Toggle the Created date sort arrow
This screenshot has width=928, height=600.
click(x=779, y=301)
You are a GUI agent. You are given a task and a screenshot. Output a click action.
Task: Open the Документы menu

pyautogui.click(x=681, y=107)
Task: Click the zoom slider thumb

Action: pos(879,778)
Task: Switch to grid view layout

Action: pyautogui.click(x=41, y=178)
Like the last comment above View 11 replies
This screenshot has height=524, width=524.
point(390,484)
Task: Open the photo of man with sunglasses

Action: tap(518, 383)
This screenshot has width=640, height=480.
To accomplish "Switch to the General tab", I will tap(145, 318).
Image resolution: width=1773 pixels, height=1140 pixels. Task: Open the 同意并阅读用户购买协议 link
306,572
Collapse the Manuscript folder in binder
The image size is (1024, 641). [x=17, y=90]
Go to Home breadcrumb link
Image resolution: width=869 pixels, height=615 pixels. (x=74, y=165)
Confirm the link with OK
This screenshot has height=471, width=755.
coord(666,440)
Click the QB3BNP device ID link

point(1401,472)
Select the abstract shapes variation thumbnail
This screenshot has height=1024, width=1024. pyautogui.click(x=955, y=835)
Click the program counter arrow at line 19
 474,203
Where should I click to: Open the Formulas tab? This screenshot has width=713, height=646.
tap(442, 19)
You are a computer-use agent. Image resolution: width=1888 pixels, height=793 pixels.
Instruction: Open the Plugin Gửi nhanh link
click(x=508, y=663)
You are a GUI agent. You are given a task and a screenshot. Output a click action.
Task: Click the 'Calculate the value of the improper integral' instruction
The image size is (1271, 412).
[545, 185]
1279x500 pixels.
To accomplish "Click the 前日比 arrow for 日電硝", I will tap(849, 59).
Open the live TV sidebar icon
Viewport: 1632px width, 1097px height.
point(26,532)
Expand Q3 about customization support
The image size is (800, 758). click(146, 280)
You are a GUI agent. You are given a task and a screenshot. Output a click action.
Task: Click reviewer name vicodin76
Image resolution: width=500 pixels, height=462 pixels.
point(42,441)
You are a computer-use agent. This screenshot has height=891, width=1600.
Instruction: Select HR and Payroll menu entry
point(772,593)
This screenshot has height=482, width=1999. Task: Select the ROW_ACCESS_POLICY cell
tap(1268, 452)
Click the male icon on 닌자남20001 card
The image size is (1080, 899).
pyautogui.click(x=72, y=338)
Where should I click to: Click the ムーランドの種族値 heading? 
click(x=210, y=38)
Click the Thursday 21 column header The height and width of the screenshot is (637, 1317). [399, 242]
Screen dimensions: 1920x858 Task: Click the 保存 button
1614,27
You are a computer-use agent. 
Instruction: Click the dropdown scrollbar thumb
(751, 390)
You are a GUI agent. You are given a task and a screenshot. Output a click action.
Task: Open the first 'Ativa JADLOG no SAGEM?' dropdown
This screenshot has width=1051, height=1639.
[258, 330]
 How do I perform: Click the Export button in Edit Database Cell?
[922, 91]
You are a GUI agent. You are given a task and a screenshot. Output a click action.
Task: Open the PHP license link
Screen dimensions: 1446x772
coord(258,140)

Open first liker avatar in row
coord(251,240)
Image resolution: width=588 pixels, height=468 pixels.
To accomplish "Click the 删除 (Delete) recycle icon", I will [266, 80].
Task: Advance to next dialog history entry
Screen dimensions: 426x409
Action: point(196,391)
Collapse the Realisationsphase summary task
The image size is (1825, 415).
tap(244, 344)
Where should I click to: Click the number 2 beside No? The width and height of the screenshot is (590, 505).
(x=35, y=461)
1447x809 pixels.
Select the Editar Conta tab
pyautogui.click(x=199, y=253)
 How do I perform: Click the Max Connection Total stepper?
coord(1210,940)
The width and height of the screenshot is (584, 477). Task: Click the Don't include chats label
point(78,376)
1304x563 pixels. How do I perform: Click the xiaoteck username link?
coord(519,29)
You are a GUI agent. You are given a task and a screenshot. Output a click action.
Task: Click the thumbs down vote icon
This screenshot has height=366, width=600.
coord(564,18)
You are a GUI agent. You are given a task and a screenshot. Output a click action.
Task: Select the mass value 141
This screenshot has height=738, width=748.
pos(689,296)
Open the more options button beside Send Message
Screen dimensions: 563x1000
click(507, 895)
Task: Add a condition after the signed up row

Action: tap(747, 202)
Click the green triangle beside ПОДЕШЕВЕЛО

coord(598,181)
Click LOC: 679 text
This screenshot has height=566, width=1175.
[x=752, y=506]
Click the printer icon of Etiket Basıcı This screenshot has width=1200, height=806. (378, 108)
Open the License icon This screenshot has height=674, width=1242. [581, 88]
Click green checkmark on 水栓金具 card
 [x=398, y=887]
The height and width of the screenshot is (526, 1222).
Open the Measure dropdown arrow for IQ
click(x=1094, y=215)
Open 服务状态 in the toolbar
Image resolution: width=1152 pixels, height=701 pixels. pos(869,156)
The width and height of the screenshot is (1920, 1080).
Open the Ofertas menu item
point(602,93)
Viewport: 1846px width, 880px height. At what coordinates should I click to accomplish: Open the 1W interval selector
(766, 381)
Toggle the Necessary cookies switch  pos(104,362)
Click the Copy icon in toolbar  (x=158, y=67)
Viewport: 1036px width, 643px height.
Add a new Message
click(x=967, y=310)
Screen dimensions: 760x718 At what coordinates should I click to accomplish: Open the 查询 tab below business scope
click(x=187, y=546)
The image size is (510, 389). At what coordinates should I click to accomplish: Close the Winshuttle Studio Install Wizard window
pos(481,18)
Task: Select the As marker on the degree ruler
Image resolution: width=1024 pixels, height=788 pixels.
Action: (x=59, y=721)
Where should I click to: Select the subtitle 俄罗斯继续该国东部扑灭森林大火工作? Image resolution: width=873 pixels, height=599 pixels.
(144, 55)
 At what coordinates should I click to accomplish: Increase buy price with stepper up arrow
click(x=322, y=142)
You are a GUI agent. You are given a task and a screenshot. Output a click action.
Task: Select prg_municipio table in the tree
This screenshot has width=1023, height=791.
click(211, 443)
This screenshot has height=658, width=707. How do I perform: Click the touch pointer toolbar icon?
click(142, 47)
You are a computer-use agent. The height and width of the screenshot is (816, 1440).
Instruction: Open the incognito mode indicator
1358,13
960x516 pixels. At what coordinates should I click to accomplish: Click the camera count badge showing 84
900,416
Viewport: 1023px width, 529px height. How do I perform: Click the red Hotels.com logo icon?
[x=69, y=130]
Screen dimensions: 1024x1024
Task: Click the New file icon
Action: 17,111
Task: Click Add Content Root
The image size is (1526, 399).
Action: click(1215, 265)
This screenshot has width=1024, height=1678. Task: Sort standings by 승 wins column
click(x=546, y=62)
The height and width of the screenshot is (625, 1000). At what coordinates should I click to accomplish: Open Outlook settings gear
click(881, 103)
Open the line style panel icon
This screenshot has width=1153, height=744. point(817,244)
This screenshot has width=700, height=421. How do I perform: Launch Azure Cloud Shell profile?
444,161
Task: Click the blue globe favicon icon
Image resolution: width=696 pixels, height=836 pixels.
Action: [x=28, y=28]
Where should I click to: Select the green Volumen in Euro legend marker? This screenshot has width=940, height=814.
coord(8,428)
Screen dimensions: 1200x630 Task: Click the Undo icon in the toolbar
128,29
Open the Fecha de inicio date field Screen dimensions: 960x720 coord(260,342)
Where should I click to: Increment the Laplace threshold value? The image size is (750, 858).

■ TRY IT ■
In the records above, find the line with "1304x563 pixels. How"; write out exactly that line and each one after it, stopping after the line with "Click LOC: 679 text".

■ WRITTEN REPLY ■
1304x563 pixels. How do I perform: Click the xiaoteck username link?
coord(519,29)
You are a GUI agent. You are given a task and a screenshot. Output a click action.
Task: Click the thumbs down vote icon
This screenshot has height=366, width=600.
coord(564,18)
You are a GUI agent. You are given a task and a screenshot. Output a click action.
Task: Select the mass value 141
This screenshot has height=738, width=748.
pos(689,296)
Open the more options button beside Send Message
Screen dimensions: 563x1000
click(507, 895)
Task: Add a condition after the signed up row

Action: tap(747, 202)
Click the green triangle beside ПОДЕШЕВЕЛО

coord(598,181)
Click LOC: 679 text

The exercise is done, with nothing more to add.